REPRESENTING THE AMERICAN LITERARY SCENE
The American writers participating in the tour include bestselling novelist Ann Hood, whose books have been translated into more than 30 languages, acclaimed memoirist and poet Stephen Kuusisto, Nigerian-American fiction writer Chinelo Okparanta, recently short-listed for the Caine Prize for African Writing, whose book Happiness, Like Water was one of The Huffington Post's picks for best books of 2013, and poet and non-fiction writer
Christopher Merrill, who directs the IWP. In addition to introducing readers in Uzbekistan and Turkmenistan to the current American literary scene, the tour introduces American writers to the literary landscape-and current affairs-of the region.Kuusisto, who is blind, is blogging about the trip at:
OFF THE BEATEN PATH
Despite air travel to some locations being limited to one flight per week, the American writers are venturing outside the capitals of Tashkent (Uzbekistan) and Ashgabat (Turkmenistan) to visit cultural sites and meet with literary personalities few Americans have encountered.
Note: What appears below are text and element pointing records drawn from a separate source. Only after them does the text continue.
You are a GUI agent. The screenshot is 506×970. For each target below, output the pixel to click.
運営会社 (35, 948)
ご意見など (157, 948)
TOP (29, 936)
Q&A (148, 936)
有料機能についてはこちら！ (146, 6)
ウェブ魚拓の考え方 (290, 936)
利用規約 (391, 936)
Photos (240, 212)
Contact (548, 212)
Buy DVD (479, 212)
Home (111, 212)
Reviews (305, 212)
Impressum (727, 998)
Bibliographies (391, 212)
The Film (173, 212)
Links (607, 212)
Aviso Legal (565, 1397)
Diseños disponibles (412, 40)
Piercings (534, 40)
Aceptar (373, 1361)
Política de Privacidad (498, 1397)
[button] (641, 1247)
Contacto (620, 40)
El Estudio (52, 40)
Although geographically remote, Uzbekistan, one of two "doubly landlocked" countries in the world (a landlocked country surrounded entirely by other landlocked countries-the other one is Liechtenstein) has sent four writers to participate in the IWP's fall residency program since 2004. The most recent is poet, translator, and journalist Alina Dadaeva who spent ten weeks in the United States as an IWP resident in 2012.
Unlike its smaller neighbor, Turkmenistan (which is slightly larger than California, but 80% desert) has never sent a writer to the IWP. Fewer than 7,000 tourists visit Turkmenistan each year, making it among the least visited countries in the world (Afghanistan and North Korea host more). American writers traveling to the region is one way to encourage greater interaction and foster literary relationships with Turkmen and Uzbek writers, making it an ideal destination for an IWP reading tour. Every spring, in partnership with the U.S. Department of State, the IWP organizes reading tours to introduce American writers to a country or region with a relatively sparse history of literary liaisons with the United States,
"The aim of these reading tours is two-fold" says IWP director Christopher Merrill. "We want American writers to discover the culture and literature of these countries, and to encourage interaction and collaboration. Of course, IWP would love to host a Turkmen writer as part of the fall residency in the future," Merrill adds.